--- begin Given data ---
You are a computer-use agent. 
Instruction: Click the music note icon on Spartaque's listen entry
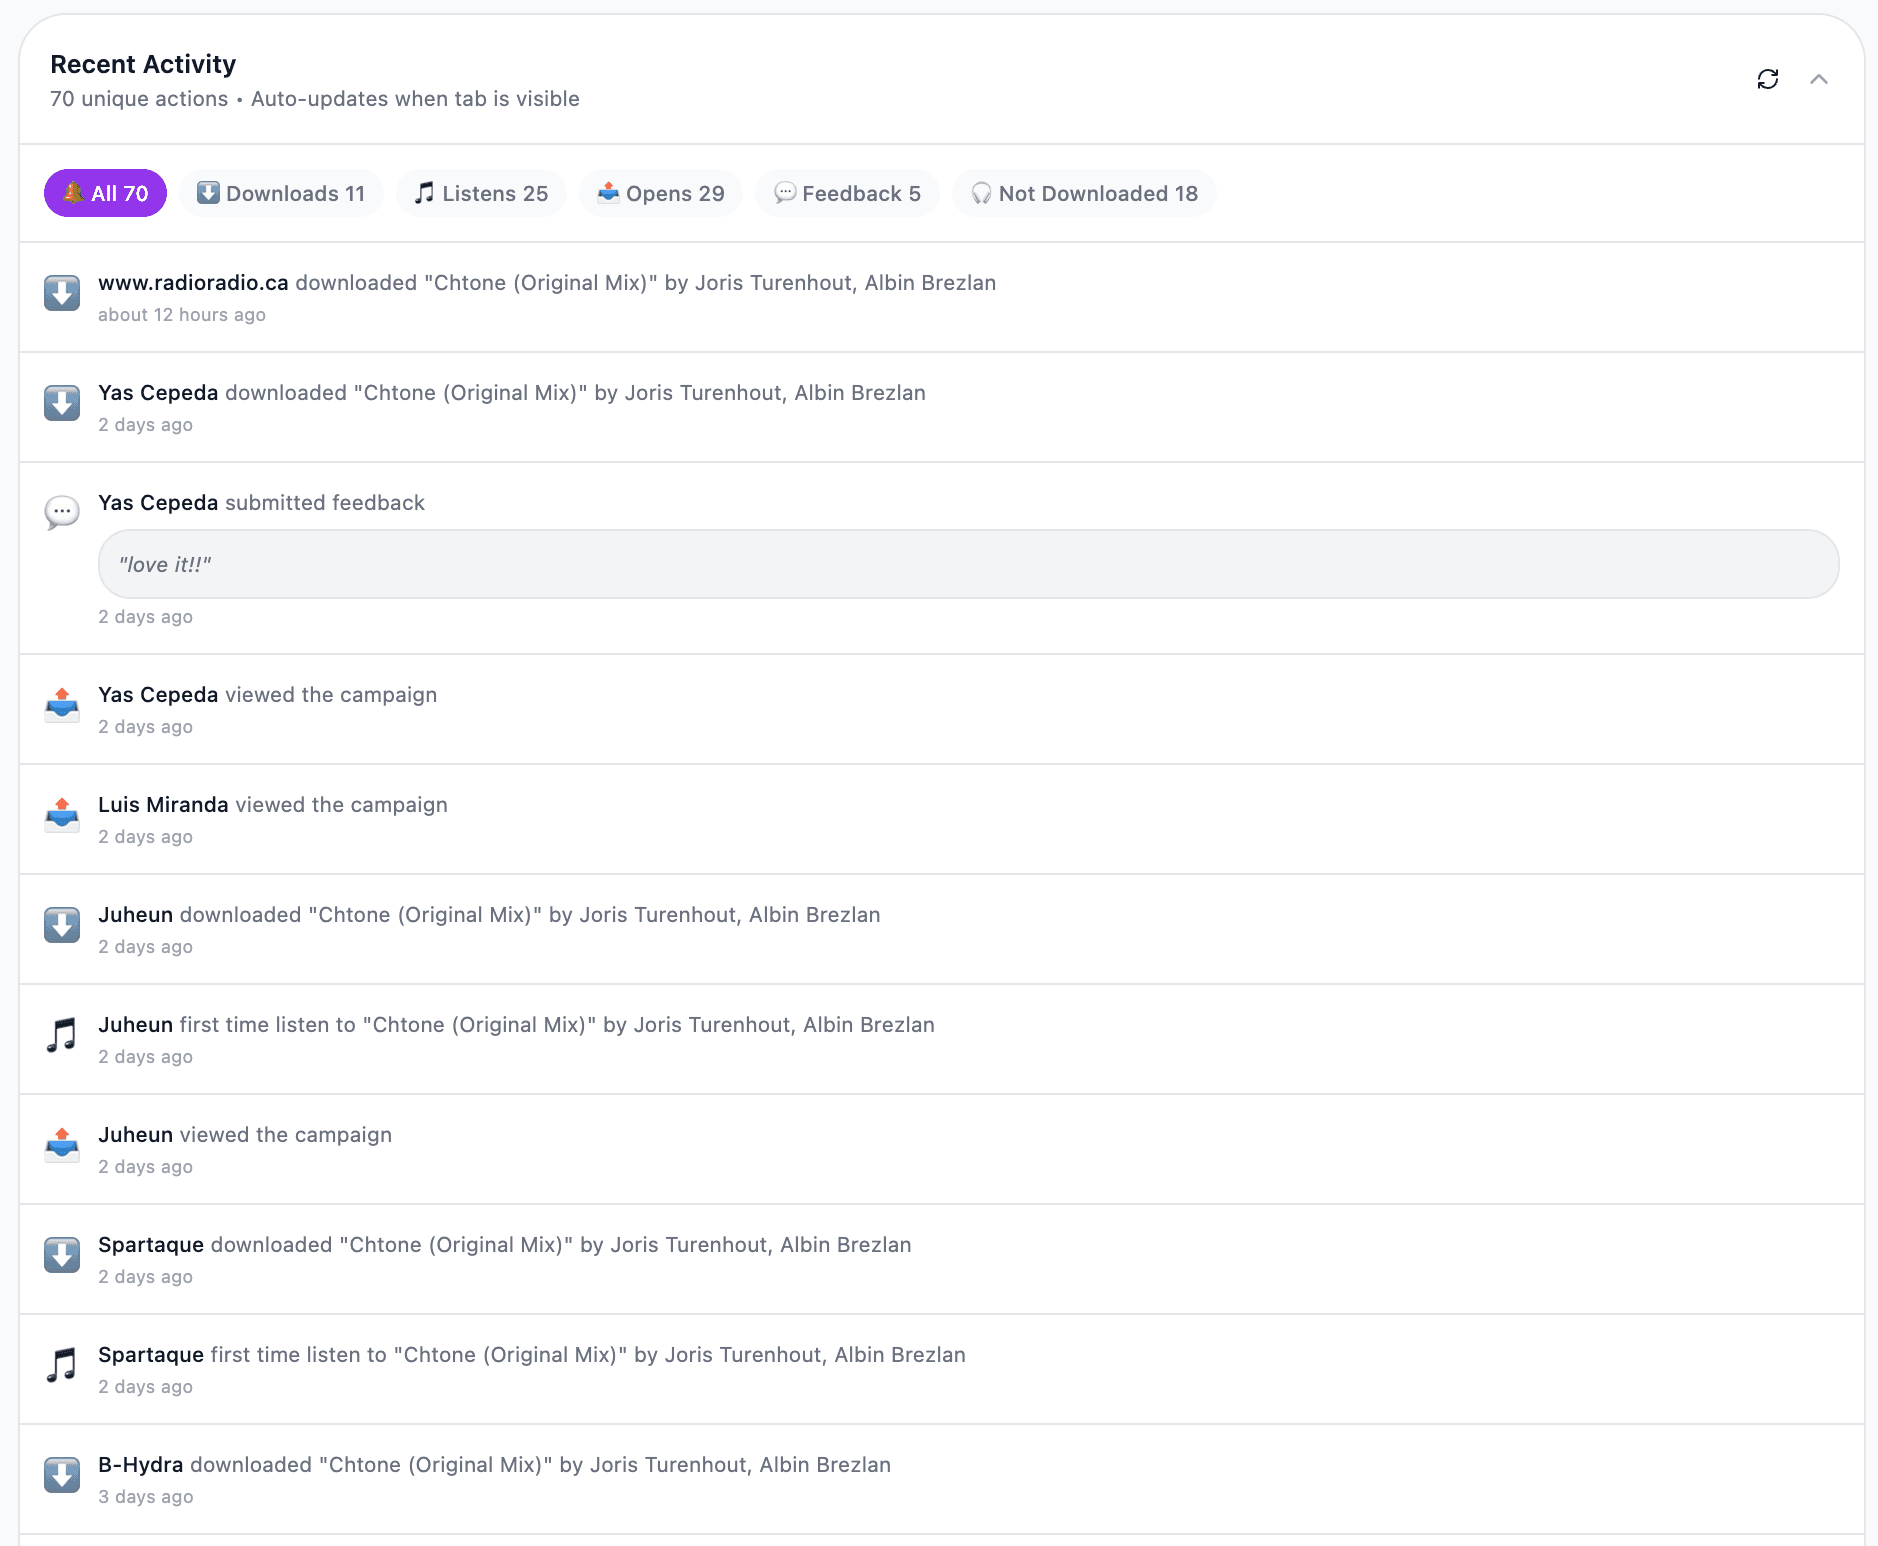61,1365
--- end Given data ---
--- begin Given data ---
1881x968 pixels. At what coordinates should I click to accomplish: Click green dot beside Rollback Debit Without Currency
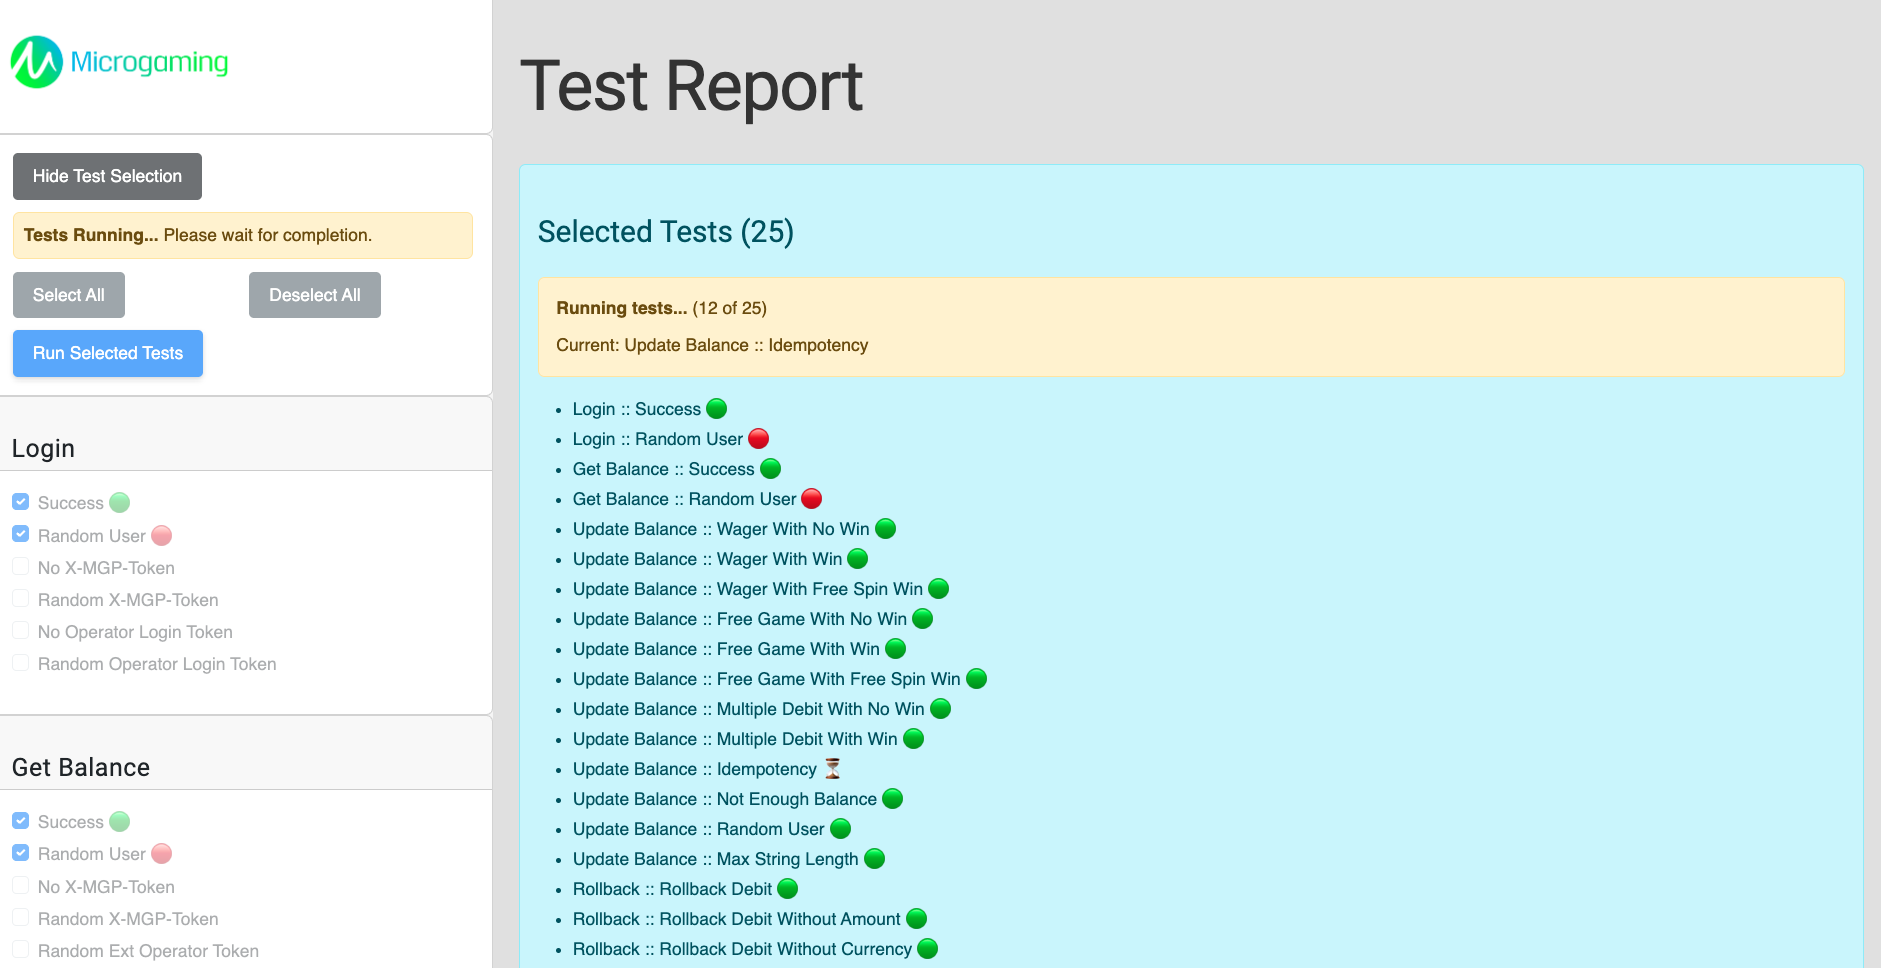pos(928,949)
--- end Given data ---
--- begin Given data ---
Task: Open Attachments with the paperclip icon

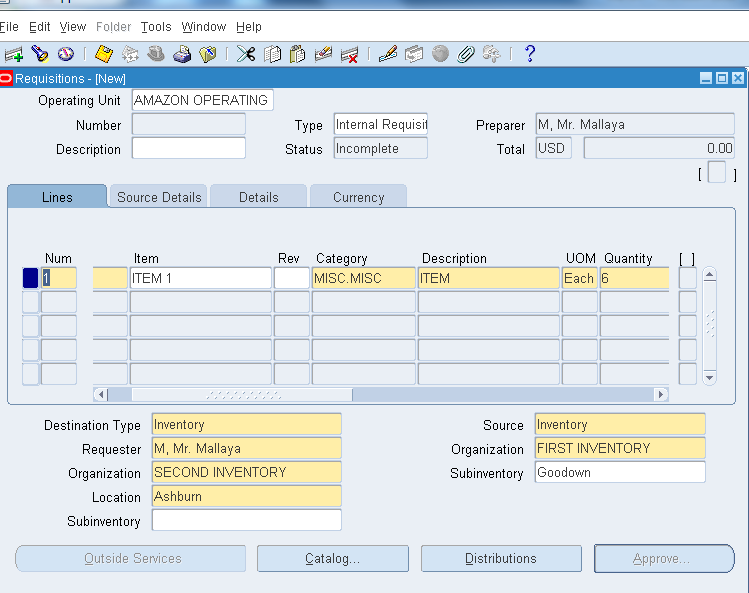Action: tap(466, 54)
--- end Given data ---
Task description:
Reproduce the items verbatim, beginning at the line that contains "1881x968 pixels. At" and stopping after the line that contains "pos(928,949)"; leave out the pictures.

Answer to the problem:
1881x968 pixels. At what coordinates should I click to accomplish: Click green dot beside Rollback Debit Without Currency
pos(928,949)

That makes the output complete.